Text and item location lines:
* * * * *

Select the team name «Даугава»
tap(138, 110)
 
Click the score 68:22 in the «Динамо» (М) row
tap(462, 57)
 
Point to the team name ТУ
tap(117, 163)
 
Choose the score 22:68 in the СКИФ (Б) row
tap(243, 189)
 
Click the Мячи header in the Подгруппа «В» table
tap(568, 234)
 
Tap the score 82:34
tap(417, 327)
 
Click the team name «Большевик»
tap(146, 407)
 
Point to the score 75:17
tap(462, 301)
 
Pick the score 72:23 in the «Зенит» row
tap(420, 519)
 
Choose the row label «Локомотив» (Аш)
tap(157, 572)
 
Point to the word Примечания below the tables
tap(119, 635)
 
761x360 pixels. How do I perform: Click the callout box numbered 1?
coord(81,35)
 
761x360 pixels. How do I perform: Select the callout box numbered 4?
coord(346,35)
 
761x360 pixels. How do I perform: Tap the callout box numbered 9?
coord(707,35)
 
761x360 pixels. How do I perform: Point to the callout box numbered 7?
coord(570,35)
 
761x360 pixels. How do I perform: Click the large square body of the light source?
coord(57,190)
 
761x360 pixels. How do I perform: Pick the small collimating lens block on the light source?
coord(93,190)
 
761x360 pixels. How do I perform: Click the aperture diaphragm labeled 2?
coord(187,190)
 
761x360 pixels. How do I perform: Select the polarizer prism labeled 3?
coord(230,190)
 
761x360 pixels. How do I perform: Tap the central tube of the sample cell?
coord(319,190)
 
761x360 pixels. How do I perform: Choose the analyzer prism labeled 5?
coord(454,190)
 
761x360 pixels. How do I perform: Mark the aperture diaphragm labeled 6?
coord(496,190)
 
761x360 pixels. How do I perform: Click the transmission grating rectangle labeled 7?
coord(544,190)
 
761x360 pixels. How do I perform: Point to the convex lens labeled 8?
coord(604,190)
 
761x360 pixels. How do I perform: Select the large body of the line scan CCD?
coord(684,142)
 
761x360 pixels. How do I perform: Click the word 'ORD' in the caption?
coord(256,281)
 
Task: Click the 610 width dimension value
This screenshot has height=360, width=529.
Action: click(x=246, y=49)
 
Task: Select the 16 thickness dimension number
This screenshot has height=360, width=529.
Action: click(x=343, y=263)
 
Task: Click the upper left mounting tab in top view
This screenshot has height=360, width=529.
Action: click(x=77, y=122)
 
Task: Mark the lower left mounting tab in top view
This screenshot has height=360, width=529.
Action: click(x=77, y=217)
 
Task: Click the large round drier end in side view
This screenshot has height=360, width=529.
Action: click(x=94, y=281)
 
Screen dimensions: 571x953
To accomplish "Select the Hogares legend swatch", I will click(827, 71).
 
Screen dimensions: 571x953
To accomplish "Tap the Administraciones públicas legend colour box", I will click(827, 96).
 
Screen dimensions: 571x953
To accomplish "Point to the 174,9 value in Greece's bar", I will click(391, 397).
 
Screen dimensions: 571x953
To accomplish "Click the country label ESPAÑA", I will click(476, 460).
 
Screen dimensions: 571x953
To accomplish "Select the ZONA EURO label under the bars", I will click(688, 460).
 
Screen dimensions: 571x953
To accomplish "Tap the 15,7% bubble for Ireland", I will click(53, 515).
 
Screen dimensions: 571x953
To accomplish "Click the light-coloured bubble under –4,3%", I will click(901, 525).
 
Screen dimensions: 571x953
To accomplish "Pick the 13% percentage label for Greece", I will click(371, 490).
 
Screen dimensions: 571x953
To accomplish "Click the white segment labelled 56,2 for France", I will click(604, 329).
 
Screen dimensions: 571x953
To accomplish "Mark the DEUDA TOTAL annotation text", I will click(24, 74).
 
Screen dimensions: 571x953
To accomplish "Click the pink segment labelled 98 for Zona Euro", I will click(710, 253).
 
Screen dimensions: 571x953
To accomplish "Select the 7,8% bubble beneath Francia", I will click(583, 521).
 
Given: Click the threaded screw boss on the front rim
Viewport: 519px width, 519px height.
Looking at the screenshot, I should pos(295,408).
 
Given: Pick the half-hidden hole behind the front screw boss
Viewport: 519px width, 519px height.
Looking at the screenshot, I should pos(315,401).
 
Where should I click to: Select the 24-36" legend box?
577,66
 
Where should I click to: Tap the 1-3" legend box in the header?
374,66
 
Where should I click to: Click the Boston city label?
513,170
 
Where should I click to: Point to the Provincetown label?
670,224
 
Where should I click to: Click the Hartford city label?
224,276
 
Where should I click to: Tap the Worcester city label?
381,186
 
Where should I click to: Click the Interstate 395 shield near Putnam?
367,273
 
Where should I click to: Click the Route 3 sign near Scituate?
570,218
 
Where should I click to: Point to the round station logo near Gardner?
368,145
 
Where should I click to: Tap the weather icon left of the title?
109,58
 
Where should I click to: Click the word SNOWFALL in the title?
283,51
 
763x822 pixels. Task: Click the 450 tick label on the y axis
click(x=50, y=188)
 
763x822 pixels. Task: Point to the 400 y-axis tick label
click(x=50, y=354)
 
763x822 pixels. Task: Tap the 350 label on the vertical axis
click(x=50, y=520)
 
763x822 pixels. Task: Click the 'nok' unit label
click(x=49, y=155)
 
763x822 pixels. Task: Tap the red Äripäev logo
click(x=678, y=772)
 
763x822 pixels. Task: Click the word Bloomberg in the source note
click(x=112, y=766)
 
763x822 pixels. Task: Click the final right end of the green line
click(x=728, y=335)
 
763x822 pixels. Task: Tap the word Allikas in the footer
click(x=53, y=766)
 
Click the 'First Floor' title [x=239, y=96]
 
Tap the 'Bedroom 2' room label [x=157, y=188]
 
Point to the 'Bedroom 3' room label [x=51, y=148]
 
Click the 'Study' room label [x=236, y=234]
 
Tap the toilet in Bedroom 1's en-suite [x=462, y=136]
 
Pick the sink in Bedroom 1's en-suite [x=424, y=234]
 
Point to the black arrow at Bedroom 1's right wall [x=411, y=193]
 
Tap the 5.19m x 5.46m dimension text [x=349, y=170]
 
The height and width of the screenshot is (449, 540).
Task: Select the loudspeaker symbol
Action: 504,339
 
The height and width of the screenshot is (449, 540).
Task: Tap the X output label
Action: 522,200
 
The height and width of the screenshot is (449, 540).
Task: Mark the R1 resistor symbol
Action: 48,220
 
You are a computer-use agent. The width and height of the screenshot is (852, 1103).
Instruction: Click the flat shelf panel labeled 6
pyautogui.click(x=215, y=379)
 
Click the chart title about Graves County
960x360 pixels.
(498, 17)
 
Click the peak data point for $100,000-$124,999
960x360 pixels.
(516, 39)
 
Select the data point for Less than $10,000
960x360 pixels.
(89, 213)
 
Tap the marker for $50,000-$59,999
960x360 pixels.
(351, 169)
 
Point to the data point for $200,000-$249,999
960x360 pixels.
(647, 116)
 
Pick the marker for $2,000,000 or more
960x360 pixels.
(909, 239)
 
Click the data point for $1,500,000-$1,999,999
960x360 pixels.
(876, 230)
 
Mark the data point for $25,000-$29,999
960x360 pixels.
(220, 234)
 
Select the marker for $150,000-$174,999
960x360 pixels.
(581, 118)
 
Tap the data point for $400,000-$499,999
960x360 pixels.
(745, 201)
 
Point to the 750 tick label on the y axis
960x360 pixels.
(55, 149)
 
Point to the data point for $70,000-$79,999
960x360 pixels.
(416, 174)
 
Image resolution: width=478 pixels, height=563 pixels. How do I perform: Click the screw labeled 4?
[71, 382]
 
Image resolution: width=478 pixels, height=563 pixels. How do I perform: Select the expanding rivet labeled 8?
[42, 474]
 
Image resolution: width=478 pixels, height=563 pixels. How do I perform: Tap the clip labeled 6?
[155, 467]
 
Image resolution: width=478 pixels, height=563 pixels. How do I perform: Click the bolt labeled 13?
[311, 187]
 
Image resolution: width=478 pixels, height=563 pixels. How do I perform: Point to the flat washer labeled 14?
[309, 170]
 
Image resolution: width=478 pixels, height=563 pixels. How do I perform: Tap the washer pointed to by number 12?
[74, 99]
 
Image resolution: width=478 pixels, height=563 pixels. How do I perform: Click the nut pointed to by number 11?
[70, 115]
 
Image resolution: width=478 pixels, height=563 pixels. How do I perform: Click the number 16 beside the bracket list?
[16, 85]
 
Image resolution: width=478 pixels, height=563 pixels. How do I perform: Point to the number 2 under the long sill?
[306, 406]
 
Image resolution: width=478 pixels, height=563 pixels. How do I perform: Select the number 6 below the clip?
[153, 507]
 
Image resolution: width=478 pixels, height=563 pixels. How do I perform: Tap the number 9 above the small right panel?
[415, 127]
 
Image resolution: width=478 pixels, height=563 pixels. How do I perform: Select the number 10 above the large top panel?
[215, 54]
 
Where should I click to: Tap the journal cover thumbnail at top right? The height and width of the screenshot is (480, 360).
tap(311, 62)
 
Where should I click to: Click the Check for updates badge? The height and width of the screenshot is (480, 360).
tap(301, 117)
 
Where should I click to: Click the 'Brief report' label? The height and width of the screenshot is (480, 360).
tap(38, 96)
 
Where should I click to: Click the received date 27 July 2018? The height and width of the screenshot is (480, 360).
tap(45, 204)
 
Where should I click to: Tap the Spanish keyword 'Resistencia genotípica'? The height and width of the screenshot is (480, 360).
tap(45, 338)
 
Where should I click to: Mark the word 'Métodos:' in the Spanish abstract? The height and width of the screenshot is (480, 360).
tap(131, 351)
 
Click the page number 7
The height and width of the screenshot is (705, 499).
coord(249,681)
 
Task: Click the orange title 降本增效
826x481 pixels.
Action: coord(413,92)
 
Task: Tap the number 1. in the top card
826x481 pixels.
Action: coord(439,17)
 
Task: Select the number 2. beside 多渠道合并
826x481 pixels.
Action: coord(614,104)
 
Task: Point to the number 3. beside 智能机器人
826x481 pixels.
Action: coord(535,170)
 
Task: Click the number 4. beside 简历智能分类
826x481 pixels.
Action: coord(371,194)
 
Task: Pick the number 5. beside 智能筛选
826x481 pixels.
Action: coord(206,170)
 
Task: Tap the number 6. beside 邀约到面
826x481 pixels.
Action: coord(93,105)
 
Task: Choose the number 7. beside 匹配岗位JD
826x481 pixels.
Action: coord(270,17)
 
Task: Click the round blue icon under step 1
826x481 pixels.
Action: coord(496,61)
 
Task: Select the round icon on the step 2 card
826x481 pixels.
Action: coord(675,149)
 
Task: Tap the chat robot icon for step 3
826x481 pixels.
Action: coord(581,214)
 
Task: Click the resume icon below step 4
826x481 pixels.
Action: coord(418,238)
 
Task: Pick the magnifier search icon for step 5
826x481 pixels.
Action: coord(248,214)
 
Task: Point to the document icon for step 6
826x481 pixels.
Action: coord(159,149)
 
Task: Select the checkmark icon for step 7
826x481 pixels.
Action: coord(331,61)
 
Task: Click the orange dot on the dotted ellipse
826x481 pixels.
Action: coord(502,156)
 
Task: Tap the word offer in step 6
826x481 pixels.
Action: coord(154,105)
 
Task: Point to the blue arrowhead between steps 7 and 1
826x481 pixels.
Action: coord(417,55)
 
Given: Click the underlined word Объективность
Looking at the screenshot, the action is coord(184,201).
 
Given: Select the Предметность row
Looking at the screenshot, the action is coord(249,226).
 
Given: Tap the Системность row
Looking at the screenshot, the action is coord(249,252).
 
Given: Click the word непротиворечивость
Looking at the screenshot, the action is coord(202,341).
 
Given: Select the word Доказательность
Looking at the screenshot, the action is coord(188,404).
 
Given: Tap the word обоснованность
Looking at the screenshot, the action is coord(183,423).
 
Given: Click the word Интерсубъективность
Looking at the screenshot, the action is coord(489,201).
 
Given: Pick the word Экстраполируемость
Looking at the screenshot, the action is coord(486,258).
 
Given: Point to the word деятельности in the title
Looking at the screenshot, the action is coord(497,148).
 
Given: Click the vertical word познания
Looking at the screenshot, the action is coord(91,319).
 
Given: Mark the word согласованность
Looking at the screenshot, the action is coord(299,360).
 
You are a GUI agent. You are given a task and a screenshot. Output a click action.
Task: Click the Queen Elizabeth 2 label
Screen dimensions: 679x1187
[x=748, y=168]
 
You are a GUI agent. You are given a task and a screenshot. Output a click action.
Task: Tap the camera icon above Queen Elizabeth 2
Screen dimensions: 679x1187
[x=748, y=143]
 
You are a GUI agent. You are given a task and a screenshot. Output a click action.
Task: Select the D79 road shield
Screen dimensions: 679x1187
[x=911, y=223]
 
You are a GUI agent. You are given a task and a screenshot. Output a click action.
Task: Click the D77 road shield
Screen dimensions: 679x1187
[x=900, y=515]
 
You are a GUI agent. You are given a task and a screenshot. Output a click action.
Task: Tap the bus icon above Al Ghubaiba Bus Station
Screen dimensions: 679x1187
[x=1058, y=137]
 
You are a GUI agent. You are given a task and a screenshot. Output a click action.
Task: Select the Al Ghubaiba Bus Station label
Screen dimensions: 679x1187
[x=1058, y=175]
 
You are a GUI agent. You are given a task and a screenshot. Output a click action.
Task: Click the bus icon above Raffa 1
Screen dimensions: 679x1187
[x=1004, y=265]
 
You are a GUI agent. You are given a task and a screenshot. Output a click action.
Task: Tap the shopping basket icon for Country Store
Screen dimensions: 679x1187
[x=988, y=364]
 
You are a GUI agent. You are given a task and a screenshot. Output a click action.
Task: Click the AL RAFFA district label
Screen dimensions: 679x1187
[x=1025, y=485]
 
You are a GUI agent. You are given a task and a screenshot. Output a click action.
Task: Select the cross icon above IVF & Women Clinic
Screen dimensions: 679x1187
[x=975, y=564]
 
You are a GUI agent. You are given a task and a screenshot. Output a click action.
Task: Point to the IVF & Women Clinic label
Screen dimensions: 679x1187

* * * * *

Exercise aim. Reproduce the lines from the first one through the line that contains "tap(420, 519)", switching "score" to "result" everywhere within them and leaving all else unchanged.

Finished exercise.
Select the team name «Даугава»
tap(138, 110)
 
Click the result 68:22 in the «Динамо» (М) row
tap(462, 57)
 
Point to the team name ТУ
tap(117, 163)
 
Choose the result 22:68 in the СКИФ (Б) row
tap(243, 189)
 
Click the Мячи header in the Подгруппа «В» table
tap(568, 234)
 
Tap the result 82:34
tap(417, 327)
 
Click the team name «Большевик»
tap(146, 407)
 
Point to the result 75:17
tap(462, 301)
 
Pick the result 72:23 in the «Зенит» row
tap(420, 519)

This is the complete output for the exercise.